Honda Motorcycle and Scooter India displaced TVS Motor as the third largest two-wheeler maker in the country, selling 1.9 million motorcycles and scooters last year and capturing 14.9% of the market share, according to the Society of Indian Automobile Manufacturers and Crisil Research. TVS sold 1.8 million two-wheelers last year.
Growth hurdle: A file photo of a TVS Motor showroom in Bangalore. Sales of the firm declined 9% to Rs 1,602.90 crore from a year ago.
Two-wheeler sales in India grew 14.1% in volume terms during fiscal 2012, slower than the over 25% growth in fiscal years 2010 and 2011.

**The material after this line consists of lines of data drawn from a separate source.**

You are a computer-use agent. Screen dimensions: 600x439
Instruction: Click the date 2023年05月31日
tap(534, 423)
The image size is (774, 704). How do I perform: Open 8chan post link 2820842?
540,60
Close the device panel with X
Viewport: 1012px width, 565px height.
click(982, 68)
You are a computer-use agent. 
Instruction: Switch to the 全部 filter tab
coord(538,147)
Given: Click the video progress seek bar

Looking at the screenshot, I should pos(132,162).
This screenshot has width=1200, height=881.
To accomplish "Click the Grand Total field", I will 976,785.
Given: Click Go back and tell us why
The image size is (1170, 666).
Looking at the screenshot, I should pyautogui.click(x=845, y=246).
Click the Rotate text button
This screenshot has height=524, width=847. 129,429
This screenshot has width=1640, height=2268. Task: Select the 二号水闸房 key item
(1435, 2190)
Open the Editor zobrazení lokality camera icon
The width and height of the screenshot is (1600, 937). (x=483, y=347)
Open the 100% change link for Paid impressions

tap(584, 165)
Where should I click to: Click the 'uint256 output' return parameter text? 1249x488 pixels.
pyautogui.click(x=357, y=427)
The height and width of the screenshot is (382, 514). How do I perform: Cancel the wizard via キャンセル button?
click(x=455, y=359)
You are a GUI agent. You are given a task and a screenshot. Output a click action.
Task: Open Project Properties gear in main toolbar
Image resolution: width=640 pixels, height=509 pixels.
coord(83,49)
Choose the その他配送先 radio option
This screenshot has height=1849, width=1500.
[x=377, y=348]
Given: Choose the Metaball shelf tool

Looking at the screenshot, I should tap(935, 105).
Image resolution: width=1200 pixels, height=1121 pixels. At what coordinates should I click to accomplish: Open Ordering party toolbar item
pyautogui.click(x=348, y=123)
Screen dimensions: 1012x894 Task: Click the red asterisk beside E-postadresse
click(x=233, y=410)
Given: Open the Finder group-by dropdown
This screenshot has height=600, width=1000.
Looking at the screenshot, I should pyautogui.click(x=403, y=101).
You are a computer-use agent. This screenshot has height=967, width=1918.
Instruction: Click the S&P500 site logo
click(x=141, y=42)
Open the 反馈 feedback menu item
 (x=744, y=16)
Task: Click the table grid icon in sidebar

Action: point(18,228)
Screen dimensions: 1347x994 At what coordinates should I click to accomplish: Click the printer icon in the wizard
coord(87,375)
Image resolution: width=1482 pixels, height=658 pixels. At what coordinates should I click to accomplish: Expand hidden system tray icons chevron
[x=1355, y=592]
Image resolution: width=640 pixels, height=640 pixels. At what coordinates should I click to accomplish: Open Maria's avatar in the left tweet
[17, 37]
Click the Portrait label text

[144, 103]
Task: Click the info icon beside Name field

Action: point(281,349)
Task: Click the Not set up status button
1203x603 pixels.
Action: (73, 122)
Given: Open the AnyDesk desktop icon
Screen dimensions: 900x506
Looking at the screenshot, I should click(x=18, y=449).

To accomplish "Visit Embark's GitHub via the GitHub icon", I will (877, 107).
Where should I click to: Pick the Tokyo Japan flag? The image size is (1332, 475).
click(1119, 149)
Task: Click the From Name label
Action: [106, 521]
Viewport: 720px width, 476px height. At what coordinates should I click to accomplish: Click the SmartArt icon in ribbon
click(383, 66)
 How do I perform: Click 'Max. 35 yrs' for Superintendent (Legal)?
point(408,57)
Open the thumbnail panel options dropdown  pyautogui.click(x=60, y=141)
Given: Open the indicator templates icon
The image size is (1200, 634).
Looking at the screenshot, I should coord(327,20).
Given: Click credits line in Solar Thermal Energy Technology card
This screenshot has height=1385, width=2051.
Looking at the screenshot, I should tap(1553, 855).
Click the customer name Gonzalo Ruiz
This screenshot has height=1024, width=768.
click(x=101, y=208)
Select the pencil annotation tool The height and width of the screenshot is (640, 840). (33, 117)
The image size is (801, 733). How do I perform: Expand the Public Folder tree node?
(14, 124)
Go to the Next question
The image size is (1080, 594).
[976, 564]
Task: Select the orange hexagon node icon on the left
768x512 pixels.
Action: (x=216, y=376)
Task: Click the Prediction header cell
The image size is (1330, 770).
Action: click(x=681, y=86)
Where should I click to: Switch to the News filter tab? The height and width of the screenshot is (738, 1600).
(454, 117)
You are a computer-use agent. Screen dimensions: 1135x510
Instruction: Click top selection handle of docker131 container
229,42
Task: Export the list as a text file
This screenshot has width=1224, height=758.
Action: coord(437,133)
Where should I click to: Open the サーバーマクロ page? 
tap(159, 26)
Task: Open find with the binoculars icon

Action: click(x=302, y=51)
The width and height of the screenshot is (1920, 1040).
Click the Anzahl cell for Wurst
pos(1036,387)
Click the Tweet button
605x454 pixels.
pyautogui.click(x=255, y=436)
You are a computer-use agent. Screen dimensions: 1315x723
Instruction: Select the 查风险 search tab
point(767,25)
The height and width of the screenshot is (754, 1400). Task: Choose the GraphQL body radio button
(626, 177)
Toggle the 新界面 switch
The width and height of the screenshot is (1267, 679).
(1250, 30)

This was primarily a result of tighter liquidity and a deterioration in consumer sentiment in the cities, which account for at least 55% of the demand for two-wheelers in India, said Ajay Srinivasan, director, Crisil Research. In the villages, buoyant farm incomes continued to boost sales, he said.
For fiscal 2012, TVS Motor’s net profit rose 28% to Rs 249.07 crore, falling just short of analysts’ expectation of Rs 252.4 crore. Annual sales at Rs 6,993.97 crore missed estimates by 4.6%.
“Only the full-year results reflect the right picture as net profits were up by 28% and net sales was up 13%, which takes into account the overall income tax assessment; our margins have improved by 1% as well as cost controls,” said S.G. Murali, vice-president-finance and chief financial officer at TVS Motor.
Pre-tax profit margin for the two-wheeler industry is expected to have declined by 80-100 basis points in fiscal 2012 because of rising input costs and higher technology and marketing expenses, said Srinivasan.
One basis point is one-hundredth of a percentage point.